[rust-dev] fn type proposal

Niko Matsakis Thu, 12 Jul 2012 09:55:53 -0700

What do people think about the proposal I outlined here:


http://smallcultfollowing.com/babysteps/blog/2012/07/12/fn-types/

Inlined below:

I am trying to put the final nails in the regions coffin now.  One of
the big remaining areas is dealing with function and iface types.
This proposal is certainly influenced by my previous proposals.
However, we have backed away from the idea of dynamically-sized types
for vectors and so I will do the same here.

### The design

My current design includes the following kinds of function types
(written as I expect them to commonly be written; some details are
omitted):

- `&fn(S) -> T`
- `@fn(S) -> T`
- `~fn(S) -> T`

Similar types apply to iface types (using the iface `to_str` as an example):

- `&to_str`
- `@to_str`
- `~to_str`

These types work like their corresponding pointer types, so a value of
type `@fn(S) -> T` or `~fn(S) -> T` can be "borrowed" into a `&fn(S)
-> T`. (Today, there is a subtyping relationship)

Similarly, the explicit syntax for creating closures will become
`@fn(s: S) -> T { ... }` and `~fn(s: S) -> T { ... }`.  I will make it
legal to omit the argument and return types and infer them from
context.  The closures produced from such expressions are always
copying closures, in that they copy or move values from their
environment when created.

The sugared notation `|s| expr` as well as the `do` and `for` loop
notation will use inference to decide which of the three kinds of
closures is produced.  If a sugared closure resolves to a `&fn`, then
a "by-reference" closure will be produced.  That is, one which can
modify the values in its enclosing environment.  Otherwise, a copying
closure is created.  (As today)

#### Borrowed closures

Borrowed closures in their most explicit form are written `&r/fn(S) ->
T`.  They are like `fn()` today but they are associated with a region
`r` (the notation for region pointers is changed from `&r.T` to
`&r/T`, for those of you following along).  The region type system
will ensure they do not escape, so we can lift the various
restrictions about using borrowed closures only within parameters and
so forth.

This will require some tweaks to various analyses (notably borrowck)
that take advantage of the limited possibilities of the current
by-reference closures.  I don't think this will be terribly difficult.

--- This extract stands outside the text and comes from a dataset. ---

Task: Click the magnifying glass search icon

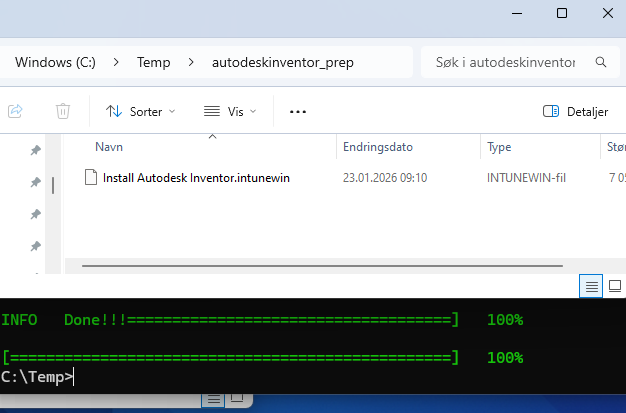Action: (x=601, y=62)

Including an explicit region also *enables* a lot of very useful
things.  Closures which reference their environment can be stored in
other data structures.  Further, we should be able to make use of the
region bound to allow borrowed closures to deinitialize variables in
their environment---see below for more details.

#### Shared closures

Shared closures, written like `@fn(S) -> T`, are exactly like the
`fn@(S) -> T` that we use today.  They consist of a shared, boxed
environment which may close over arbitrary data.  They cannot close
over borrowed pointers.

#### Unique closures

Unique closures in their most explicit form are written like `~fn:K(S)
-> T`, where `K` is a set of bounds like those found on type
parameters.  If `K` is omitted it defaults to `send`.  They cannot
close over borrowed pointers and, furthermore, all data that they do
close over must conform to the given bound.  I expect it will rarely
be necessary to write an explicit bound, but it may be useful
sometimes to write `~fn:send copy(S) -> T`, to indicate that the data
that is closed over is not only sendable but also copyable.  Unlike
all other closure types, unique closures are themselves sendable
provided that `send` is listed among the bounds `K`.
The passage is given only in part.